Remember George Mason's deep run into the 2006 NCAA basketball tournament? That's not the point here. The point is Mason professors moved doping tests forward with the development of an HGH urine test. USA Today says so:
Just as George Mason University's athletics program was overshadowed in the Washington, D.C., region — never mind the nation — until its men's basketball team made a surprising run to the NCAA Final Four two years ago, the school's medical research program had worked in relative obscurity until a major breakthrough this summer.
Two GMU professors whose primary interest had been cancer research developed the first urine test for human growth hormone. Working outside the Olympic movement, outside the traditional research environment of a university-backed teaching hospital, and 20 miles outside the university's main campus in Fairfax, Va., Emanuel "Chip" Petricoin and Lance Liotta moved directly to the forefront of international sports' anti-doping efforts. They also furthered — at least for now — their university's high-risk, high-reward pursuit of national renown and future income.
The Mason technology utilizes nanotraps to grab minute amounts of HGH in the test tube. Although not specified, the isolated HGH molecules then must be identified as exogenous to the athlete.
It wasn't until earlier this year that they began to alter a test — which they hope one day will be able to detect cancer at its earliest stages — to find HGH in urine. There has been a blood test for HGH for a few years, but it's extremely expensive and its reliability has been questioned within the anti-doping community. The test has been used at the last three Olympics but has failed to identify an athlete using HGH. There is no indication major sports leagues or their players' unions are eager to implement it.
Mixing chemicals that cost less than $100, Petricoin and Liotta created a reaction in the lab that creates millions of nanoparticles tailored to find HGH — and, one day, possibly cancer. The particles, which would be placed in a specimen container before collection, find, trap and preserve the compound so standard testing equipment can detect HGH.

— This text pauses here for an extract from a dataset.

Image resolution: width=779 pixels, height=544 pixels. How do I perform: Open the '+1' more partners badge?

The next step is having their research accepted by the scientific, athletic and legal communities. That process took a step forward last week when their research into the HGH test was published in Nano Research, a peer-reviewed journal specializing in the science of engineering on an atomic and molecular scale.

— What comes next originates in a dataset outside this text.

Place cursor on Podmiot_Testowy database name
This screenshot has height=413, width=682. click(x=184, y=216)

Ceres, the biotech company, is cooperating with the U.S. Anti-Doping Agency for the next phase: identifying a normal range of HGH in the body. The study will take urine from dozens of adults 18 to 45 who volunteer to give samples at an on-campus athletics facility.
The professors are still early in the approval process, which could take years, according to Frederic Donze, a spokesman for the World Anti-Doping Agency, which approves testing procedures used in Olympic sports.
"There is usually a long way between research and implementation of a methodology for anti-doping purpose," Donze says via e-mail. "A significant element of this process is that the anti-doping community needs to make sure that any detection method can withstand any … scientific and legal challenge."
The most recent incarnation of the test for endurance-boosting EPO — a test that has flagged several cyclists at the Tour de France and a handful of athletes at the Beijing Olympic this summer — took four years, Donze says.
Don Catlin, who founded the UCLA Olympic Analytical Laboratory and is widely viewed as the dean of anti-doping research, spent years seeking this HGH test and has been in constant contact with the professors in hope of getting their test accepted.
"We have made substantial progress," says Catlin, who sat alongside Liotta during a panel discussion at a summit about HGH that Major League Baseball sponsored last month. "I'm excited about it. We have Dr. Liotta, who walks in as a breath of fresh air with a new technology."
The USA Today piece focuses on the entrepeneurial aspect of the Mason research. We are excited about the anti-doping potential.







The developing of this test is just a matter of time. The sooner it is finished, the better. All those sport junkies will pay.